Appelée ELSA [pour European Long-range Strike Approach], et selon les explications données à l’époque par Sébastien Lecornu, le ministre des Armées, cette initiative a vocation à être « la plus inclusive possible » et doit « correspondre à des besoins opérationnels ». Et d’ajouter : « Cela a de la valeur, y compris sur le terrain budgétaire, parce que ça permet évidemment d’amortir aussi les différents coûts ».
Étant une puissance dotée de l’arme nucléaire, la France a-t-elle vraiment besoin d’une telle capacité, laquelle n’est pas inscrite dans la Loi de programmation militaire [LPM] 2024-30 [seul le remplacement des LRU est cité, ndlr] ? Anticipant le débat à venir, M. Lecornu avait répondu à cette question.
Le sujet « des frappes à longue ou à très longue distance, pour les Français, c’est toujours quelque chose qui est un peu tabou parce que, en fait, on n’a pas le droit de parler de dissuasion conventionnelle quand on est une puissance dotée. Mais enfin, j’ai brisé ce tabou depuis déjà plusieurs mois en disant : ‘même une puissance dotée a besoin d’adosser sa dissuasion nucléaire sur un système de dissuasion conventionnelle, en tout cas, des forces conventionnelles importantes’ », avait-il en effet expliqué.
Lors d’une audition à l’Assemblée nationale, le 15 octobre, le général Thierry Burkhard, le chef d’état-major des armées [CEMA] est allé dans le même sens du ministre, en donnant une indication sur la portée que devra avoir ce futur missile sol-sol.

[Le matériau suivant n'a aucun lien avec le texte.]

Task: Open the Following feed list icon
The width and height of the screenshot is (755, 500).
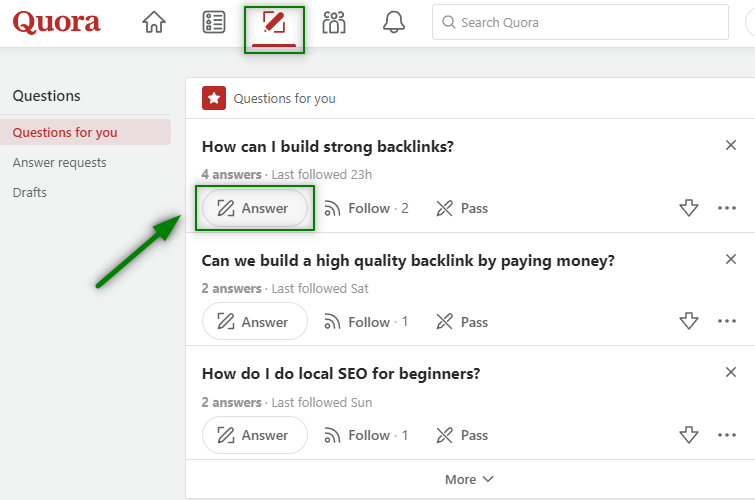Action: 213,23
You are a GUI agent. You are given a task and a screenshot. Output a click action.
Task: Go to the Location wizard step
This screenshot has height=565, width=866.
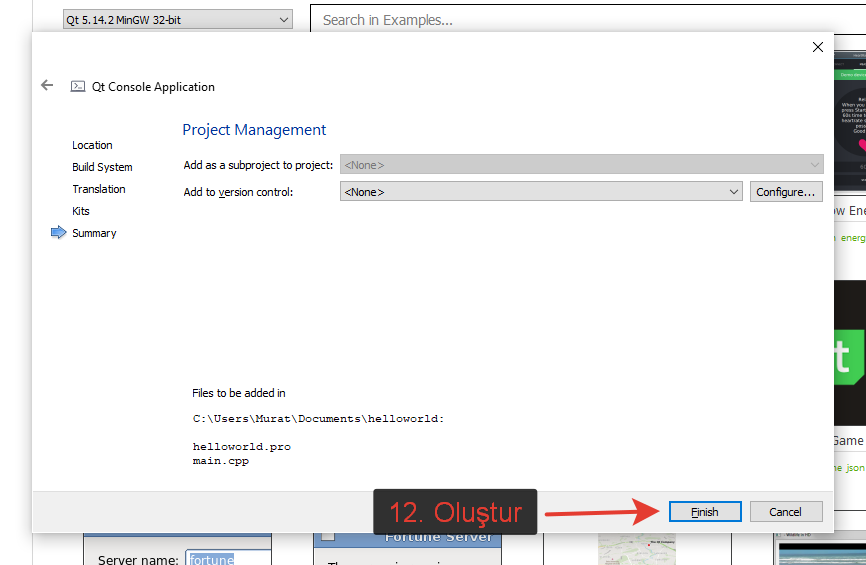[x=92, y=145]
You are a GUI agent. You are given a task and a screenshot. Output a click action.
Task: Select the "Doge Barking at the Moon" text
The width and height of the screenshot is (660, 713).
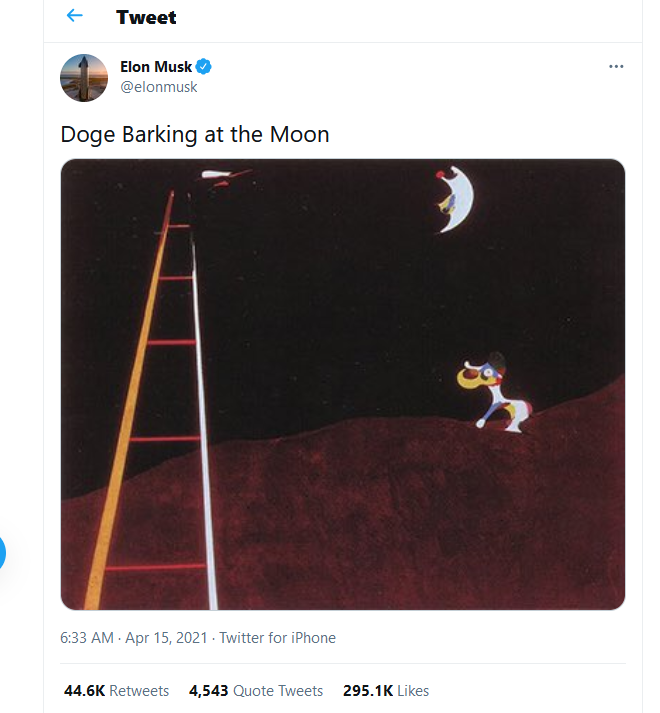195,134
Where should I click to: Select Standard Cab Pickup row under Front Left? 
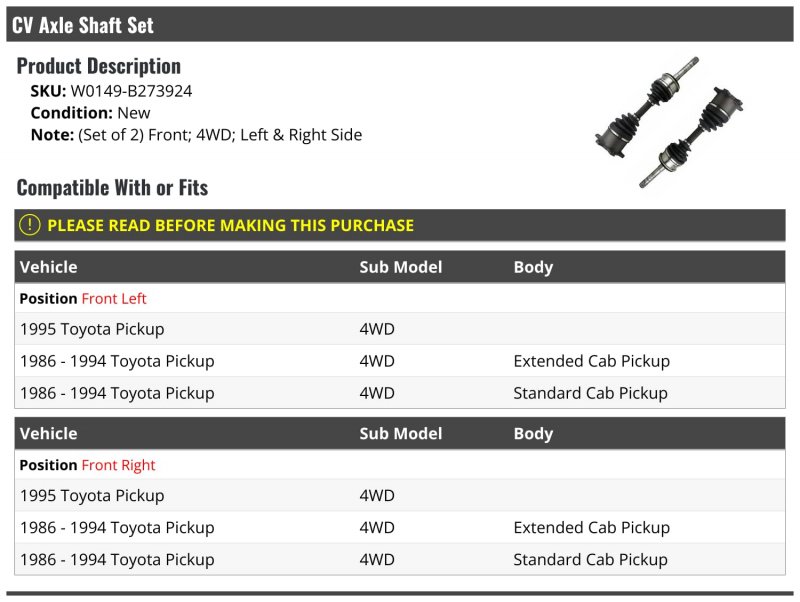point(400,393)
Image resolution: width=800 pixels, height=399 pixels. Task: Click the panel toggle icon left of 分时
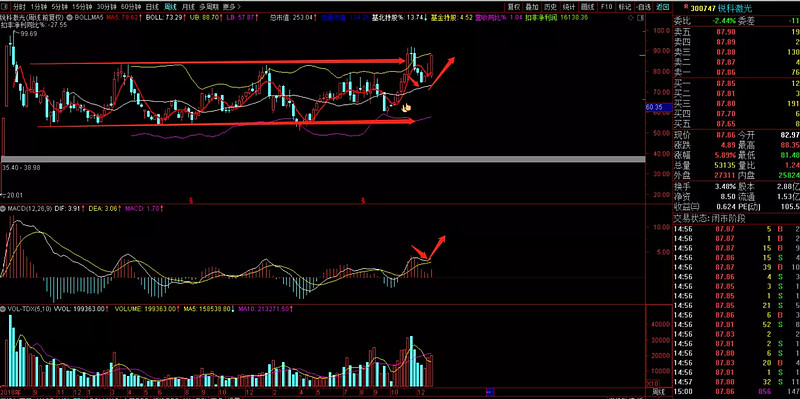tap(5, 7)
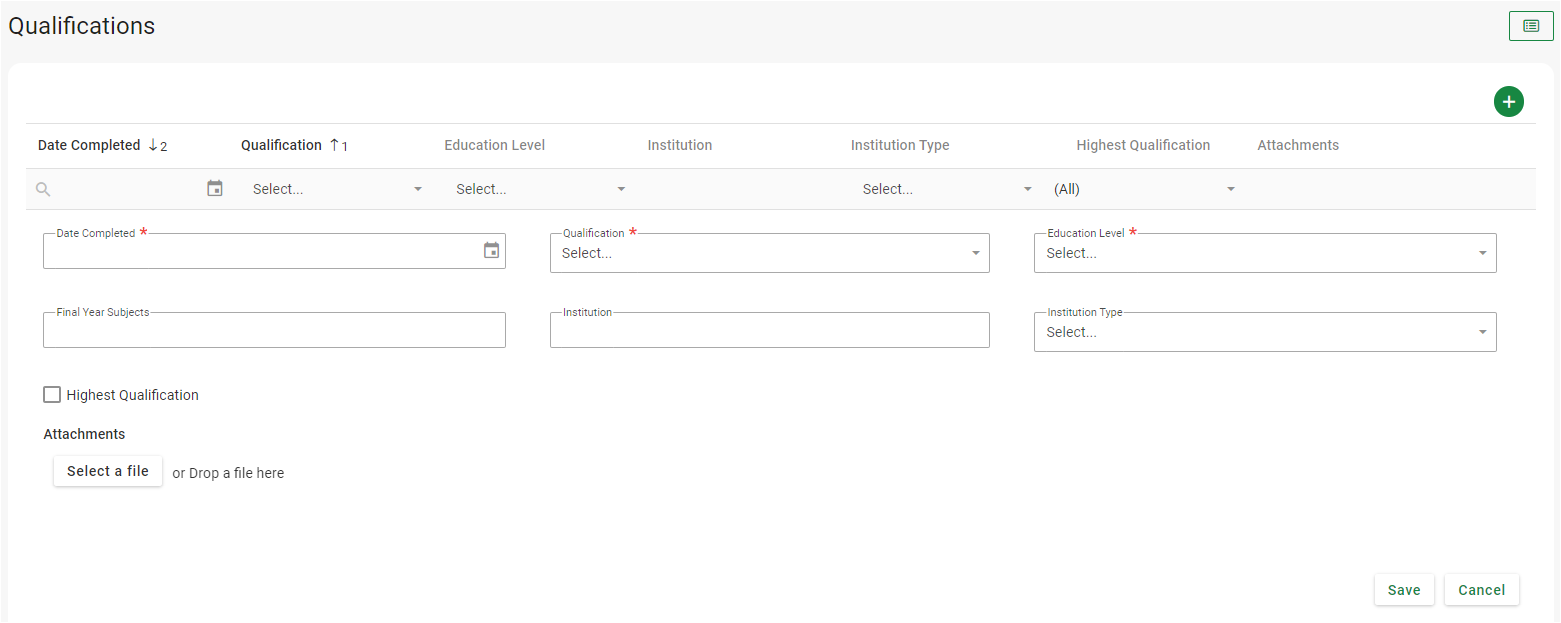Expand the Institution Type filter dropdown in grid

pos(1027,189)
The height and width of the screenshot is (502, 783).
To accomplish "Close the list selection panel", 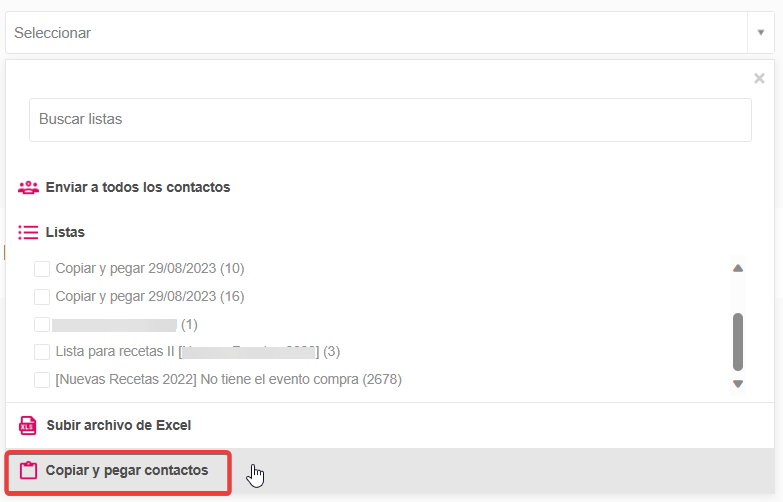I will (x=759, y=79).
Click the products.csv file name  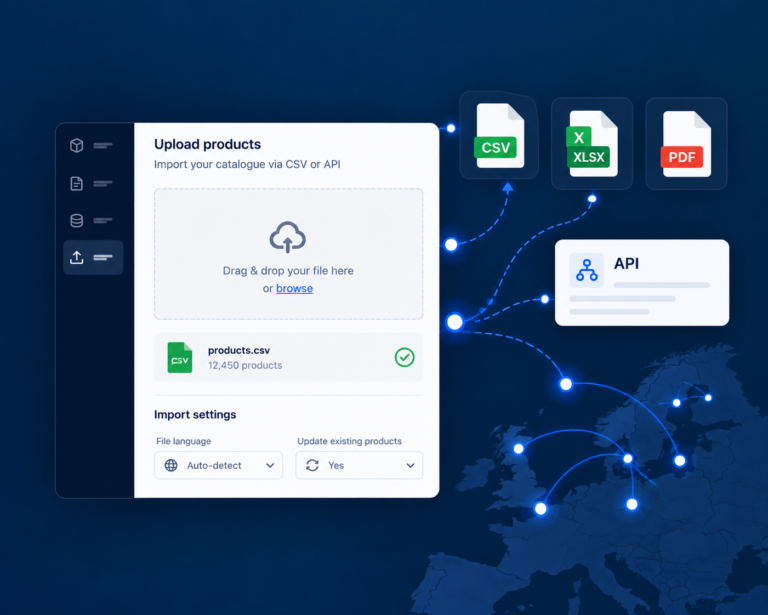(x=239, y=351)
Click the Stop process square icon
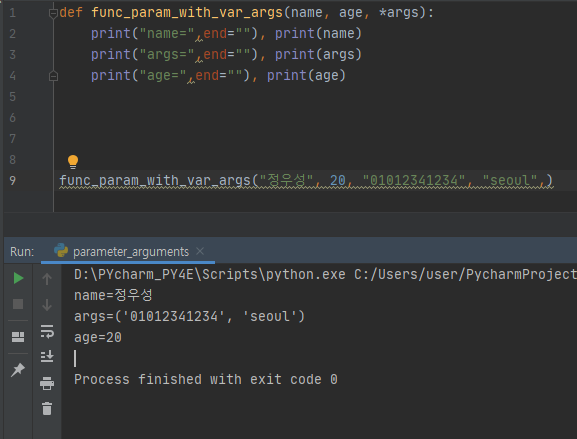Image resolution: width=577 pixels, height=439 pixels. coord(18,304)
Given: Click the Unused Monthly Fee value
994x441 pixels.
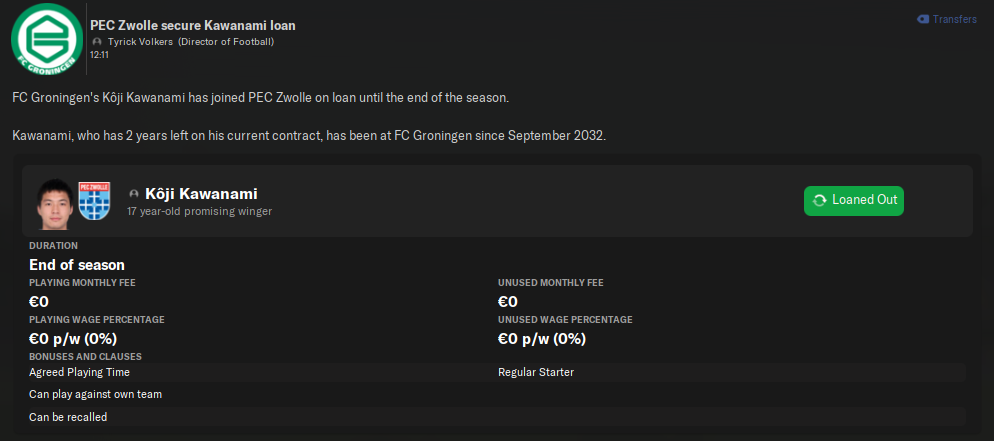Looking at the screenshot, I should 507,301.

« ELSA est un dispositif de frappe dans la grande profondeur puisqu’on parle en milliers de kilomètres et non en centaines de kilomètres. C’est une initiative lancée au niveau européen prenant en compte l’évolution de l’environnement stratégique, en voyant les armes utilisées sur les théâtres d’opérations par le différents belligérants, que ce soit en Ukraine, au Proche et Moyen-Orient ou ailleurs », a dit le CEMA.
« Et donc, effectivement, la question de savoir si, nous aussi, nous devons posséder ce type d’arme, se pose. Et on voit bien que ce type d’arme prend tout son sens si c’est un pilier européen de la défense qui est capable de faire les recherches, de le développer et de le posséder », a continué le général Burkhard.
Cette question se pose au Royaume-Uni… Et, sans attendre les conclusions de la revue stratégique de défense et de sécurité lancée en juillet dernier, Londres a décidé de rejoindre l’intiative ELSA.
« Le Royaume-Uni va s’engager dans le programme de missiles à longue portée, aux côtés de l’Allemagne, de la France, de la Pologne et de quelques autres », a en effet annoncé John Healey, le ministre britannique de la Défense, en marge d’une réunion avec ses homologues de l’Otan, à Bruxelles, le 17 octobre.
« C’est une capacité de longue portée comparée aux capacités que beaucoup d’entre nous possèdent déjà et sont capables d’utiliser », a poursuivi M.Healey. Et de préciser que ce programme fait « partie d’un effort de l’Otan pour renforcer sa propre dissuasion et la protection de l’Europe ».
À noter que MBDA s’est déjà positionné pour prendre la tête de l’intiative ELSA, avec la présentation de son « missile de croisière terrestre » [LCM – Land Cruise Missile], à l’occasion de l’édition 2024 du salon de l’armement aéroterrestre EuroSatory.
Le LCM « offre les mêmes capacités exceptionnelles que le MdCN [missile de croisière naval], notamment sa précision métrique pour frapper l’ennemi dans la profondeur, à distance de sécurité, son haut niveau de survivabilité dans des environnements contestés grâce à sa surface équivalente radar réduite et sa capacité de suivi de terrain », avait alors souligné l’industriel.